Reviews | Written by Jack Bottomley 09/02/2020



What’s more terrifying than the vastness and mystery of our oceans? Like the vacuum of space, only with the darkness concealing possible life and new dangers, beneath the deep blue sea is arguably the best place to set a horror film. Alas, there are not as many movies as you might expect that draw their fear entirely from being stuck at the bottom of these very real dark watery depths. However, back in 1989, there was a boom of such deep sea terror, as films like Leviathan and DeepStar Six aimed to capitalise on the upcoming release of James Cameron’s The Abyss and in turn they became known from this point on as aquatic horrors. Now, over 30 years later, William Eubank’s (The Signal) new film Underwater acts as a big screen resurgence (or rather resurfacing) of this wave (tee-hee) of horror.

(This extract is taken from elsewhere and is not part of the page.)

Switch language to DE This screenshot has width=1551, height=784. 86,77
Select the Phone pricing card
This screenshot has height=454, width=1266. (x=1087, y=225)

The film sees a Marianna Trench drilling station devastated by a mysterious catastrophe. As the walls are caving in and water is filling the halls, the few remaining crew must attempt daring and dangerous new ways to escape and survive but something is out there waiting for them…

This is the last film released under the 20th Century Fox name (Hail, Disney) and while it has sadly sank at the box office, Underwater is very much worth your time. The budget has been put to excellent use, as this film combines vast impressive sets with murk-laden CG spectacle that really makes you feel as if you are stuck in the overwhelming shadowy waters (sometimes you are forced to do a double take yourself to see through the impenetrable grey walls of water). The plot may jump straight into the carnage, though it takes its time to reveal the actual monster - but when it does, there is a big surprise in store, sure to bring joy to fans of seafaring fiction.

Admittedly, Brian Duffield and Adam Cozad’s screenplay is flawed by some hit and miss gags and by its familiar reverence to other films of this ilk, but like the aforementioned Leviathan and DeepStar Six before it, and like the underrated 2017 film Life, the setting is claustrophobic, the monster deadly, the build suspenseful and the otherworldly atmosphere works its sinister magic. Eubank’s film is impressively crafted, with superb cinematography by Bojan Bazelli and a tone-setting score by Marco Beltrami and Brandon Roberts.

Some characters are, of course, thin, but the survivalist narrative plays out in gripping fashion and Kristen Stewart stands out among the likeable pack of workers fighting to live, playing Norah with confidence and grit. And there are some occasions where the film welcomingly hones in on the human stakes of the lives lost and doesn’t just feel like these people are unimportant tallies on a monster’s kill count. The ending especially anchors this very point.

Bookended by MonsterVerse-esque opening and closing credits, Underwater is an enjoyably delivered, well made, moist monster melee that is perfectly equipped to offer a submerged cinematic wave of entertainment.